С потревоженной колесами прошлогодней растительности осыпалась труха.
— Шериф? — промямлил химик одними губами.
Полицейский же и я молчали.
Вообще-то, существует простое правило для того, чтобы не дать повода для общения с вами незнакомому человеку — ну, например, пьяному на трамвайной остановке или полицейскому в чужой стране. Никогда не глядите им в глаза. Это простецкое правило, как и все вообще правила, нетрудно запомнить, но мучительно выполнять.
Шериф жевал резинку и тянул резину замечательно. Он чувствовал себя полностью в своей американской тарелке, тем более что их автомобиль — это уже и не средство передвижения, а служебный кабинет на колесах с тормозом или гостиная с карбюратором на амортизаторах.
Полицейское молчание, извиваясь, тянулось к нам, ощупывало нас шершавым хоботом мамонта, пощипывало потаенные бугорки и прыщики в дальних и темных закоулках наших душ.
— Скажите ему что-нибудь! — прошептал изнемогающий химик.
— А чего ему говорить? — прошептал я в ответ.
— Ну, поздравьте его с праздником! — прошептал изнемогающий химик. — Какой у них праздник?

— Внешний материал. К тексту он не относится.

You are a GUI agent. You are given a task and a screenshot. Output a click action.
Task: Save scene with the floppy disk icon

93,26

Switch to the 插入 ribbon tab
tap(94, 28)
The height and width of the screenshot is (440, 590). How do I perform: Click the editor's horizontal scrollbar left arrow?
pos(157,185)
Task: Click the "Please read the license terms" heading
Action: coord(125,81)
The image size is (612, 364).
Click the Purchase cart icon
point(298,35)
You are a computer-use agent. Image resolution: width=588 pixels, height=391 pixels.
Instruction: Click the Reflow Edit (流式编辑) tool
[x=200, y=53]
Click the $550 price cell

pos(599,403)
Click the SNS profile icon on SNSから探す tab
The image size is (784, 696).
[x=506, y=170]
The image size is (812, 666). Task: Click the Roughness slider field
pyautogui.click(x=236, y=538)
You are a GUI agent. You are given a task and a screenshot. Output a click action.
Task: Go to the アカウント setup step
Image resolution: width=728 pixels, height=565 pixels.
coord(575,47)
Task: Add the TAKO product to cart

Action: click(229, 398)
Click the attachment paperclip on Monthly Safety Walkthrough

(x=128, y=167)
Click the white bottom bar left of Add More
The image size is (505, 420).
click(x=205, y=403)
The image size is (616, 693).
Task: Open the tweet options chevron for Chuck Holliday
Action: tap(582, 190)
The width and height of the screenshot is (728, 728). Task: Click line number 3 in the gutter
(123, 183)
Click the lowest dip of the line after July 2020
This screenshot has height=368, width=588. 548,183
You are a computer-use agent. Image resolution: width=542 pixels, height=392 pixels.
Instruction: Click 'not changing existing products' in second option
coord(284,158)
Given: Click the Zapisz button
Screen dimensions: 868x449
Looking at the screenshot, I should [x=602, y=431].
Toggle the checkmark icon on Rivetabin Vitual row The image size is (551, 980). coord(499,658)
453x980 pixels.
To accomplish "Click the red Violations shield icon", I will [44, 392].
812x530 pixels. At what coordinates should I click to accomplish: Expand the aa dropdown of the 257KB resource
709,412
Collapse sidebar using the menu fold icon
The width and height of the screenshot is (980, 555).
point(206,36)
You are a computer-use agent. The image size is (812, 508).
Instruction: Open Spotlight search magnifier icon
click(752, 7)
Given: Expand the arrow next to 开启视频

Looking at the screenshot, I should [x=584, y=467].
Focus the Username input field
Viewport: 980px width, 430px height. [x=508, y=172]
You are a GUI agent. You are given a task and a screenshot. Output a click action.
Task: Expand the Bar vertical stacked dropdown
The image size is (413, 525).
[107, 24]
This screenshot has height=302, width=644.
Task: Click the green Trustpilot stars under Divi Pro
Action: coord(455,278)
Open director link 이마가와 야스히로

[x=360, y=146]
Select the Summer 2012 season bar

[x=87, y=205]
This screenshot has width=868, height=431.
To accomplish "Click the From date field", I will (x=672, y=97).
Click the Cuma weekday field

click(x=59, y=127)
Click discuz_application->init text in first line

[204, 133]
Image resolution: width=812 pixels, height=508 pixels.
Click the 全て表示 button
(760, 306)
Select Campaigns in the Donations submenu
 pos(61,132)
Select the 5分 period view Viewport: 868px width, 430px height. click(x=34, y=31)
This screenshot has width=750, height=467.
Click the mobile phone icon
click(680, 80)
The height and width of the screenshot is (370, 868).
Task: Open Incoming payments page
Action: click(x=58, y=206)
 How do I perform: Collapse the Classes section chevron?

— Заткнитесь! — прошипел я, не разжимая зубов.
Но ученого, наоборот, вытошнило со страху полным запасом его английской грамматики и американских слов:
— Гуд бай хау ду ю ду олл райт, сэр!
Полицейский детина даже перестал жевать резину, потом спросил:
— Шведы? — и плюнул изжеванной жвачкой в ближайший «кадиллак» с мощью пневматического ружья или аэродинамической трубы. Розовый комок жвачки расплющился на «кадиллаке» в пленку микронной толщины.
— Что он говорит? — спросил химик, сжимая мое колено.
— Он спрашивает, шведы мы или нет, — объяснил я химику.
Меня сильно тянуло стать шведом. Кандидат, оказывается, испытал то же извращенное желание.